Human umbilical cord mesenchymal stem cell-derived exosomes attenuate neuroinflammation and oxidative stress through the NRF2/NF-κB/NLRP3 pathway

Aims: We investigated whether human umbilical cord mesenchymal stem cell (hUC-MSC)-derived exosomes bear therapeutic potential against lipopolysaccharide (LPS)-induced neuroinflammation.

Methods: Exosomes were isolated from hUC-MSC supernatant by ultra-high-speed centrifugation and characterized by transmission electron microscopy and western blotting. Inflammatory responses were induced by LPS in BV-2 cells, primary microglial cultures, and C57BL/6J mice. H₂ O₂ was also used to induce inflammation and oxidative stress in BV-2 cells. The effects of hUC-MSC-derived exosomes on inflammatory cytokine expression, oxidative stress, and microglia polarization were studied by immunofluorescence and western blotting.

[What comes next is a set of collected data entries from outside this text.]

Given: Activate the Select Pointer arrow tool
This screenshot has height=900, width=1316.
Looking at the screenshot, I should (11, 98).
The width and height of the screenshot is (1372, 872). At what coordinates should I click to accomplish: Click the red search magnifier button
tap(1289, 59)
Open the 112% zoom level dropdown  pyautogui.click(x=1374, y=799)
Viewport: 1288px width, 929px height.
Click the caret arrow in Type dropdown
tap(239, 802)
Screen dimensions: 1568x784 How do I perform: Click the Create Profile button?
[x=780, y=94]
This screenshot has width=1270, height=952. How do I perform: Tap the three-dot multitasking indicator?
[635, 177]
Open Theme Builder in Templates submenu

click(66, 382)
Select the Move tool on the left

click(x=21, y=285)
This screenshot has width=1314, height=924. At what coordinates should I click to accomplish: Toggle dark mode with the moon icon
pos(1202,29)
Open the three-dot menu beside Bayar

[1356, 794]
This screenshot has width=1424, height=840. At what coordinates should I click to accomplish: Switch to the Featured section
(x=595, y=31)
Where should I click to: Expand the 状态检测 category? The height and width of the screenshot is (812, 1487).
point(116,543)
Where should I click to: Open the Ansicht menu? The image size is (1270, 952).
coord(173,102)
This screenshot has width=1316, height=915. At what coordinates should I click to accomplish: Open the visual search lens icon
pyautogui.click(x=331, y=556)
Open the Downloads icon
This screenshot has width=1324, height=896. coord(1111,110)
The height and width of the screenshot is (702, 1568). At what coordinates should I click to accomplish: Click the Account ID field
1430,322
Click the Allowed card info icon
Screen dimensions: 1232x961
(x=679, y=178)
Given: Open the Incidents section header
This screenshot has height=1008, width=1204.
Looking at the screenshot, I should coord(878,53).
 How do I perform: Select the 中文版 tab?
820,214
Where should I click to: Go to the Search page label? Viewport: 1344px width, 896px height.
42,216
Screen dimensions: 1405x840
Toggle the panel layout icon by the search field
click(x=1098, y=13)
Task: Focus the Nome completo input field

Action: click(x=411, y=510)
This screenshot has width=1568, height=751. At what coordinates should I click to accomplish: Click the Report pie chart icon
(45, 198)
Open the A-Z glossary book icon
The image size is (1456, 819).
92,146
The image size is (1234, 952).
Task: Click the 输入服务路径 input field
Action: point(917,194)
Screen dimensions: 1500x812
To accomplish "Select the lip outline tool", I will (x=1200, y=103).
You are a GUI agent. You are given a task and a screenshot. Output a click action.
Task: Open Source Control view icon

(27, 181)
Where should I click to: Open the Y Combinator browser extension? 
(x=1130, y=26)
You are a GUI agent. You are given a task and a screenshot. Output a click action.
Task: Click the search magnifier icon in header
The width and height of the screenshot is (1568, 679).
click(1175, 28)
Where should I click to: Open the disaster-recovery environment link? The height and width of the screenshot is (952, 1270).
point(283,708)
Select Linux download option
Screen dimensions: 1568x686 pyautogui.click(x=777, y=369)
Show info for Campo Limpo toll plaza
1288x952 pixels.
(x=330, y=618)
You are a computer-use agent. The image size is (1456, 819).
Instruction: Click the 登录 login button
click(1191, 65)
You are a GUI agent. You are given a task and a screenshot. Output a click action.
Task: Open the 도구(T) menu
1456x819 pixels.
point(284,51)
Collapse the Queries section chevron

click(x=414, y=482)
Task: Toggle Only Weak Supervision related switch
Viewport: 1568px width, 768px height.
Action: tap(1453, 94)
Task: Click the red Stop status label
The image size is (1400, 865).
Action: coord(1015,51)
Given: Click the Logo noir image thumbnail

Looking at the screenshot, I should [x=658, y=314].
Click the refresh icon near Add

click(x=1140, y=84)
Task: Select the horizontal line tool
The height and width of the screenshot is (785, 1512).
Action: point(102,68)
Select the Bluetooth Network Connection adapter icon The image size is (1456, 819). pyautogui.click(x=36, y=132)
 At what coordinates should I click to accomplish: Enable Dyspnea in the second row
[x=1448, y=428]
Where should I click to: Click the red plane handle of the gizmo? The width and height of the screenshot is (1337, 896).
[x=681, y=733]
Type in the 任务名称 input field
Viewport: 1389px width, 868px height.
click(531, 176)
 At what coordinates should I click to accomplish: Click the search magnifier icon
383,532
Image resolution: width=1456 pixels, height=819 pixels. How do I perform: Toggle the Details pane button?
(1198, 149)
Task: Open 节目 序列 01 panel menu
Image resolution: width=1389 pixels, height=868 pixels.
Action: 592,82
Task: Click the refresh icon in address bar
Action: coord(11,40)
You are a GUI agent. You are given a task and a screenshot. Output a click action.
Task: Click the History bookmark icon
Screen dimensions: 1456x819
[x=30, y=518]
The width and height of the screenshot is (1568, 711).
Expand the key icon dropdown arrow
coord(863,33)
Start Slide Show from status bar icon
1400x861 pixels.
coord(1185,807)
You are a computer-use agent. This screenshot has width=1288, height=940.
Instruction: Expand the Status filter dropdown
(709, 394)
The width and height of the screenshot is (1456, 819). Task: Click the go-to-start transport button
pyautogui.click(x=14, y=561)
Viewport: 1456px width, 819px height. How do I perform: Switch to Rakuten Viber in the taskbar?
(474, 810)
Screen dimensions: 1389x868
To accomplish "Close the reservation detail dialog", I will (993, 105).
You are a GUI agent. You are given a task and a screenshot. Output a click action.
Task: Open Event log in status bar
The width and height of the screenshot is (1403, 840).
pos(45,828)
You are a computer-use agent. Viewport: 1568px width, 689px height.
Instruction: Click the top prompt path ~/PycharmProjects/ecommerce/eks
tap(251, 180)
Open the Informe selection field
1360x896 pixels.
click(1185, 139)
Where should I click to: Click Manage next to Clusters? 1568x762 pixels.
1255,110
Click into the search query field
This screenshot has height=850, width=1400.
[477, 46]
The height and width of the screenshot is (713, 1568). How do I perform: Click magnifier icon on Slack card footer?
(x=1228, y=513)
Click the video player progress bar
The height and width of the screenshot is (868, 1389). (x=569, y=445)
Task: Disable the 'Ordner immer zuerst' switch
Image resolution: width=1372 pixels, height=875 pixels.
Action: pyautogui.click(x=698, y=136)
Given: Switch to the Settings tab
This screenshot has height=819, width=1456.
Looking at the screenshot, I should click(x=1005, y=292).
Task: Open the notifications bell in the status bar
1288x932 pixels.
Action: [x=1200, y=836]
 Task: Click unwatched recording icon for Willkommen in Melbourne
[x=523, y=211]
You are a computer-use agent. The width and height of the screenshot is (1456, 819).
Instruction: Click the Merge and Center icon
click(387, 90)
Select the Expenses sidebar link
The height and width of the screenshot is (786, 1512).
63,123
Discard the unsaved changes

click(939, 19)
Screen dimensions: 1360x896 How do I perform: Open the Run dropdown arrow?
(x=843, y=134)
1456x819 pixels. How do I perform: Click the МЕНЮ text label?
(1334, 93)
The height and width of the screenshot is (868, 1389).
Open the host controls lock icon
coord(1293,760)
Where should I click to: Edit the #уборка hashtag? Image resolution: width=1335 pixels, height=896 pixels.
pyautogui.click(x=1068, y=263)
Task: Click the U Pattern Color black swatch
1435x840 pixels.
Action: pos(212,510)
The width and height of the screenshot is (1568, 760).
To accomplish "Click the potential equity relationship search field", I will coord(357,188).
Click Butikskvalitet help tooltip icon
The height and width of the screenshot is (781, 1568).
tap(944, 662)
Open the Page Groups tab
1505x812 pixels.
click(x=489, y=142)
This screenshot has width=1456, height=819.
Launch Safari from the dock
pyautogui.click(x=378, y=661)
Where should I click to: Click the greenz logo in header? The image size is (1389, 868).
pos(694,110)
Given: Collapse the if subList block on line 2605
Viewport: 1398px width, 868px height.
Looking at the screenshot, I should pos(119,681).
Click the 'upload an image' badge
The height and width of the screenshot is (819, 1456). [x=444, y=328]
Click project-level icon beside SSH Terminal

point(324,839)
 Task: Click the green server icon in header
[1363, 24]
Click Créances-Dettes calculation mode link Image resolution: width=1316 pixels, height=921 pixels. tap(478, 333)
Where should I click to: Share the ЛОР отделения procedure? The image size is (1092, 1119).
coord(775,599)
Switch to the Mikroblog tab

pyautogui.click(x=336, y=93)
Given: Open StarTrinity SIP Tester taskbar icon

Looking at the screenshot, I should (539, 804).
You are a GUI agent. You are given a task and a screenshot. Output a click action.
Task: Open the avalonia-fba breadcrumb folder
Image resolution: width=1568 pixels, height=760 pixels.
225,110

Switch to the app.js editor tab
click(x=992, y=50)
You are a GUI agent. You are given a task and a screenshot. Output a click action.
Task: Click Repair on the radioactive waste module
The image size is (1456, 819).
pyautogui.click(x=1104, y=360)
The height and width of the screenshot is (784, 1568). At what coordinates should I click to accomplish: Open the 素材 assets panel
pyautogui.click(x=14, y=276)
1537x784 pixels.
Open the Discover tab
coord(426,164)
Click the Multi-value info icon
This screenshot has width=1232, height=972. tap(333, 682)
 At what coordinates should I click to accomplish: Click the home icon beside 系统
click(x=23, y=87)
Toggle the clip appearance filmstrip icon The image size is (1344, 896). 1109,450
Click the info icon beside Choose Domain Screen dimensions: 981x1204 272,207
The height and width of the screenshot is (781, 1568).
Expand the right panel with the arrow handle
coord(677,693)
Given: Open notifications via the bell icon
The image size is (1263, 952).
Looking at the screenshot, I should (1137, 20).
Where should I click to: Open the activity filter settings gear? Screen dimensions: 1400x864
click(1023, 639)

Results: Treatment with hUC-MSC-derived exosomes significantly decreased the LPS- or H₂ O₂ -induced oxidative stress and expression of pro-inflammatory cytokines (IL-6 and TNF-α) in vitro, while promoting an anti-inflammatory (classical M2) phenotype in an LPS-treated mouse model. Mechanistically, the exosomes increased the NRF2 levels and inhibited the LPS-induced NF-κB p65 phosphorylation and NLRP3 inflammasome activation. In contrast, the Reactive Oxygen Species scavenger NAC and NF-κB Inhibitor BAY 11-7082 also inhibited the LPS-induced NLRP3 inflammasome activation and switched to the classical M2 phenotype. Treatment with the NRF2 inhibitor ML385 abolished the anti-inflammatory and anti-oxidative effects of the exosomes.

Conclusion: hUC-MSC-derived exosomes ameliorated LPS/H₂ O₂ -induced neuroinflammation and oxidative stress by inhibiting the microglial NRF2/NF-κB/NLRP3 signaling pathway.

NLRP3; human umbilical cord mesenchymal stem cell (hUC-MSC)-derived exosomes; microglia; neuroinflammation; oxidative stress.